In the green-bellied dusk of that August evening, the world tilted ever so slightly, like a chandelier unhooked from god’s ceiling. We were sitting cross-legged on the attic carpet, threadbare and freckled with ash stains. The fan above us groaned like an old man remembering the war. Dust waltzed in the air with such joyless elegance I thought, briefly, that it looked like us.
He looked between us once more and said, “it’s either her or me…”
Oh, but the way he said it. Not in the cracked timbre of desperation, no, he said it like someone ordering a drink. A tone sharpened by certainty. His lip curled like he’d already watched me die once in a dream and hadn’t been all that upset.
She blinked, and her lashes brushed her cheek like the wings of a moth meeting glass. I remembered when she used to bite her knuckles in secret, during thunderstorms. We were twins, technically. But not really. She was born second, yes, but with teeth. I came first, bleeding and blind. She chewed through the cord. Mama said that’s how she knew she’d be trouble.
That’s what mama called her, trouble, like it was a name passed down, like it came stitched into her gums. But there was nothing inherited about her. She grew inward, like a nail turned on itself. She didn’t cry when daddy left, she laughed. And when I slapped her for it, she bled and smiled and said, “finally.”

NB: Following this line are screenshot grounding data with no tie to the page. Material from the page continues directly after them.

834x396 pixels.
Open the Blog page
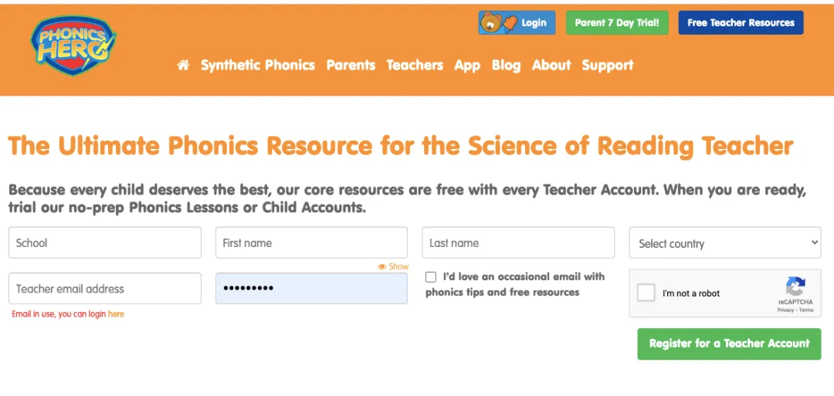tap(506, 66)
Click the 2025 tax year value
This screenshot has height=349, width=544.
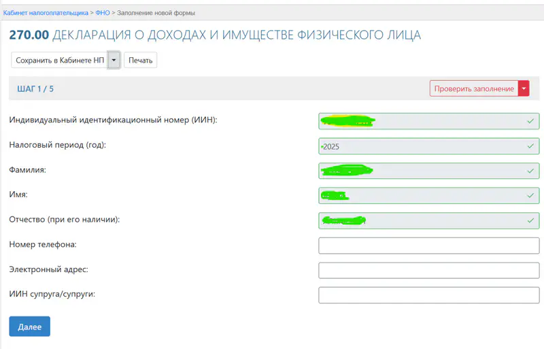click(331, 147)
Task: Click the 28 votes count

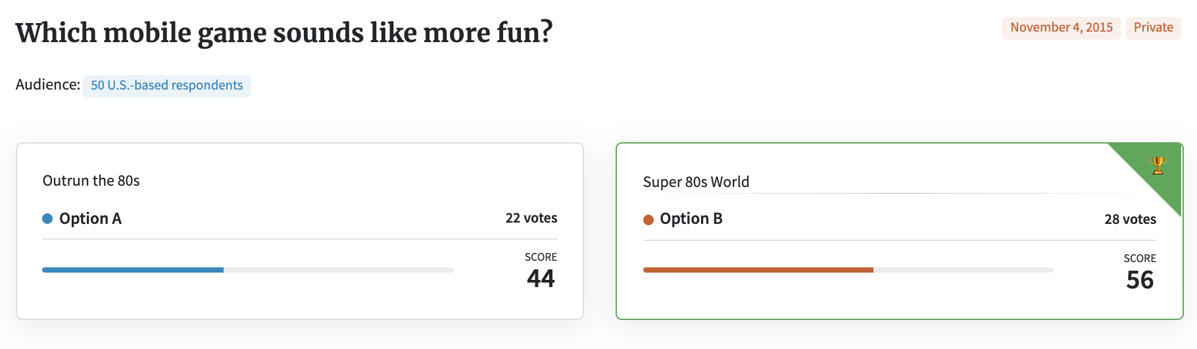Action: 1131,219
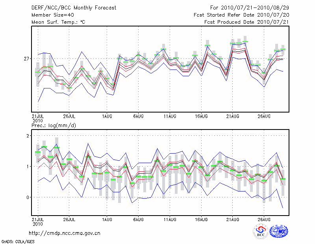The width and height of the screenshot is (315, 244).
Task: Open the cmdp.ncc.cma.gov.cn URL text
Action: 65,233
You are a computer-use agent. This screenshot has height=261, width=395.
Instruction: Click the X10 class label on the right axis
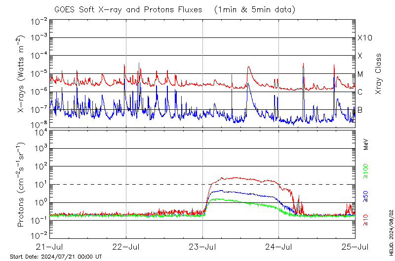[x=364, y=38]
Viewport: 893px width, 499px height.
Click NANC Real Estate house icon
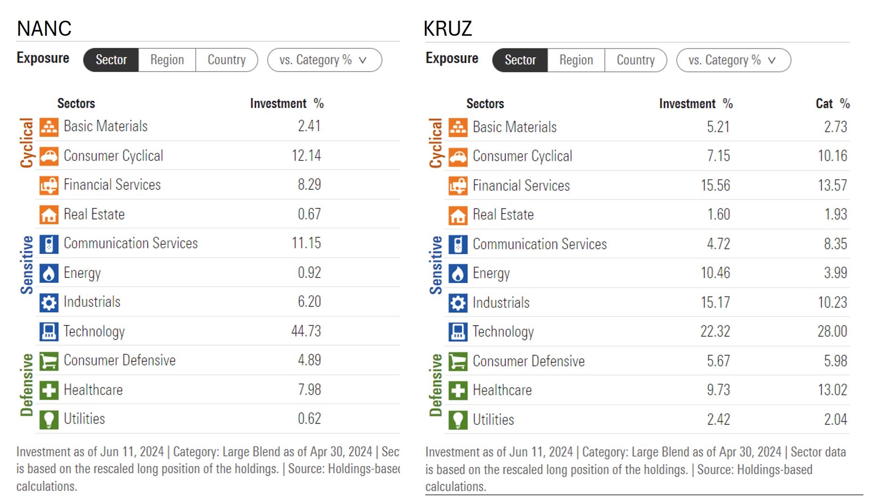click(x=49, y=214)
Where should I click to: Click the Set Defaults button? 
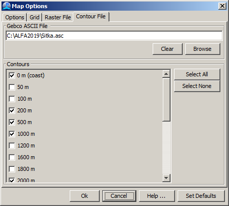point(201,196)
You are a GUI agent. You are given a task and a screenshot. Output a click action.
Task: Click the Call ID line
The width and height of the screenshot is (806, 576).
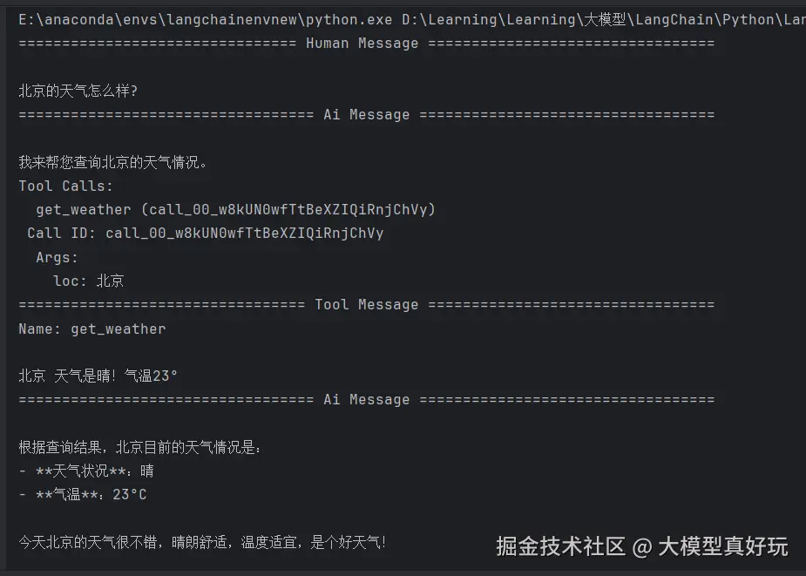[206, 233]
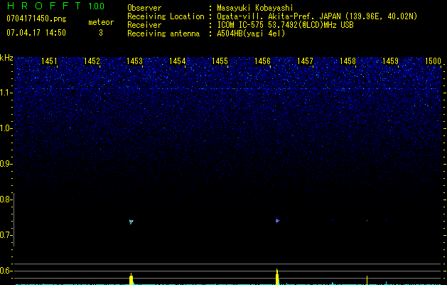447x285 pixels.
Task: Click the 07.04.17 14:50 date stamp
Action: pos(36,33)
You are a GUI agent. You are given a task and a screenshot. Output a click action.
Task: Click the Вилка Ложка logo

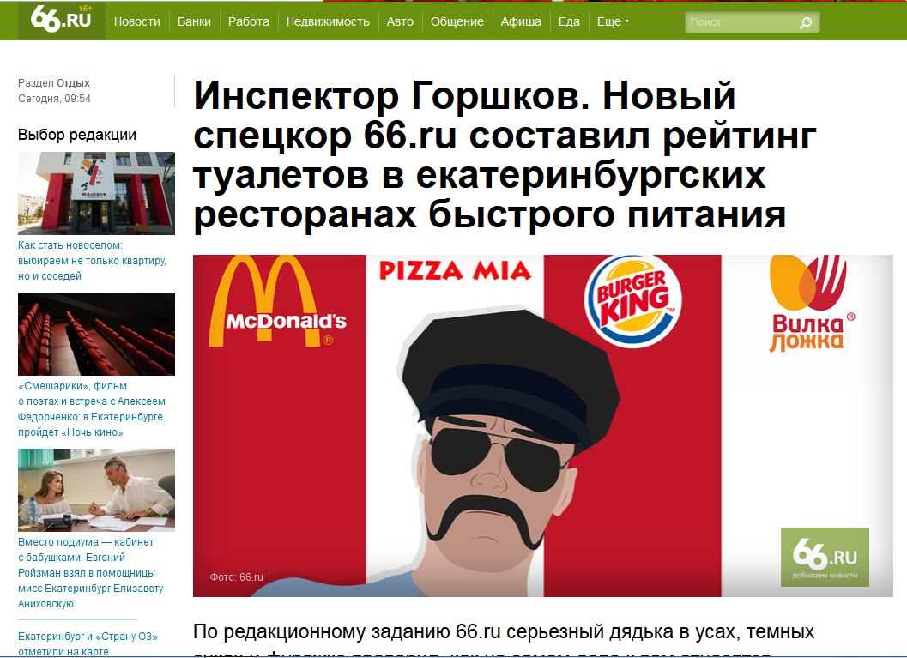click(x=809, y=303)
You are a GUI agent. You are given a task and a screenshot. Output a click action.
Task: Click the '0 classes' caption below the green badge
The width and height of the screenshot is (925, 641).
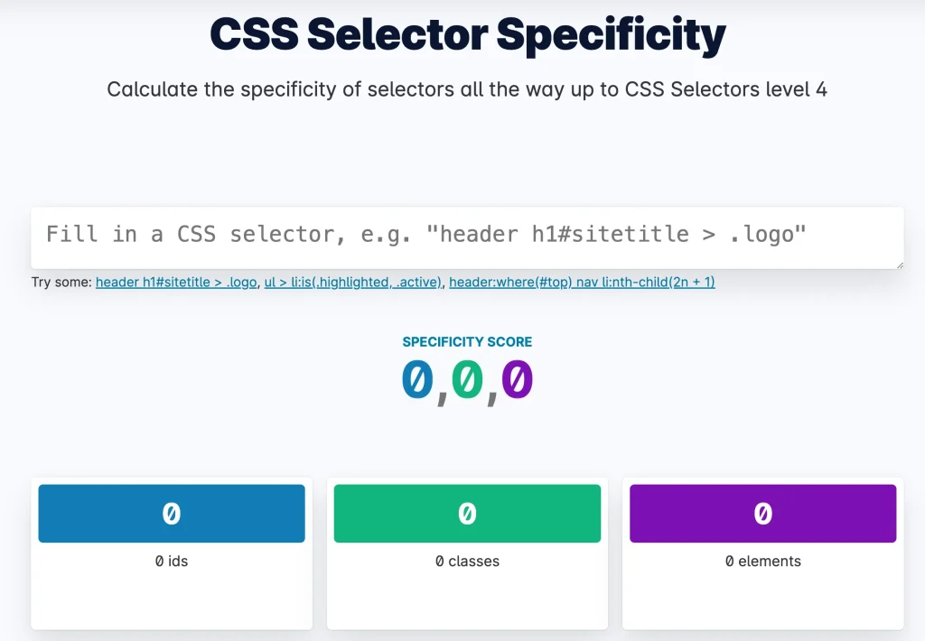[x=467, y=561]
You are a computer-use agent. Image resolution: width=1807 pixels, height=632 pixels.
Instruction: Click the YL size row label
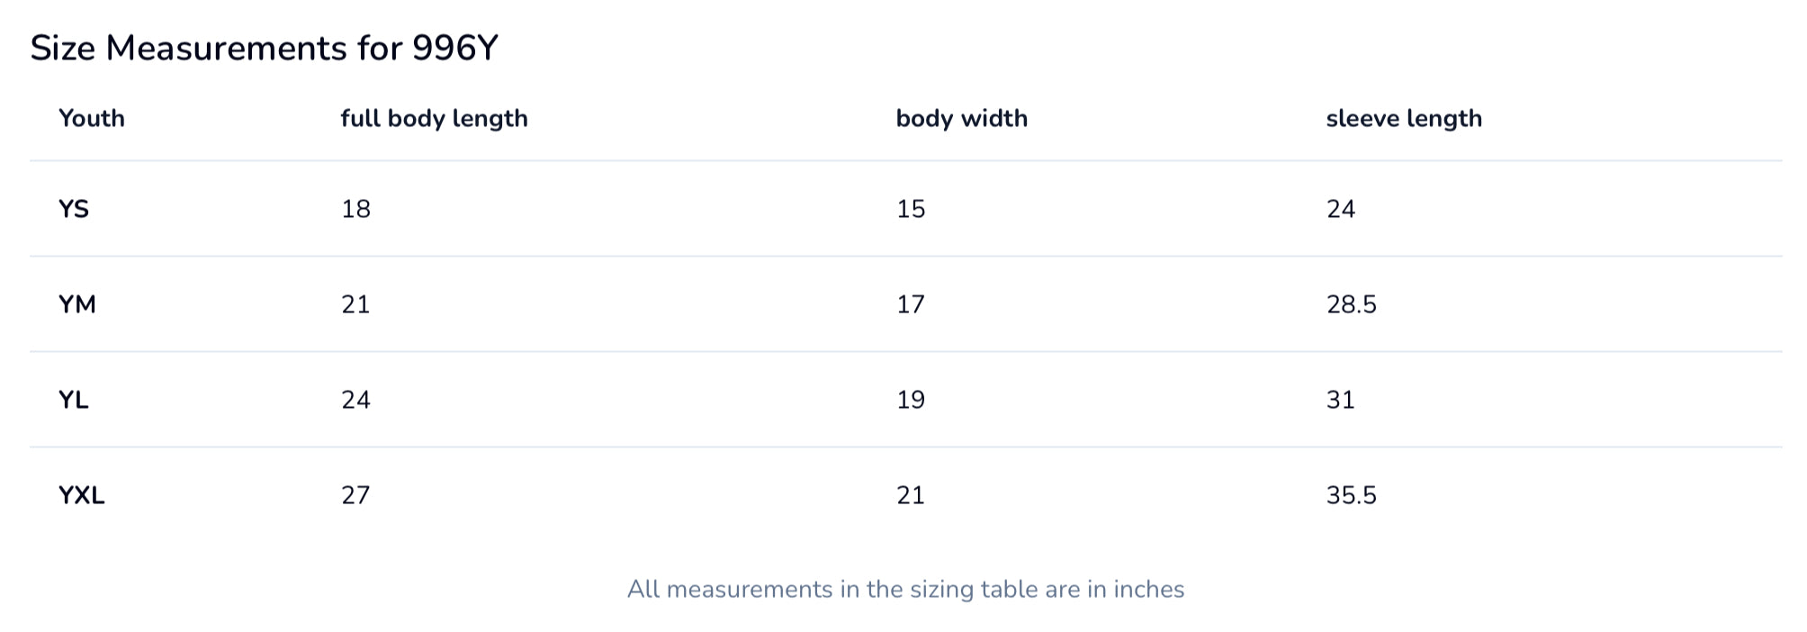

So when he said it- it’s either her or me- I didn’t flinch. She did. Barely. A flicker, like a bad frame in a film reel. His eyes were still on me, waiting. Heavy. Like bricks in a sack. She tilted her head, that little twitch she did when she was deciding whether to lie or not.
“He hits me,” she said. A lie. Maybe. She always lied like she wanted you to know it, which made it even harder to realize when she was telling the truth. He didn’t deny it. Didn’t even look surprised. But now he wanted me to choose. As if I hadn't been choosing my whole life.
I looked at the pills on the windowsill and wondered who I'd give it to. The translucent orange container on the sill caught the last bruise of sunlight, a quiet invitation.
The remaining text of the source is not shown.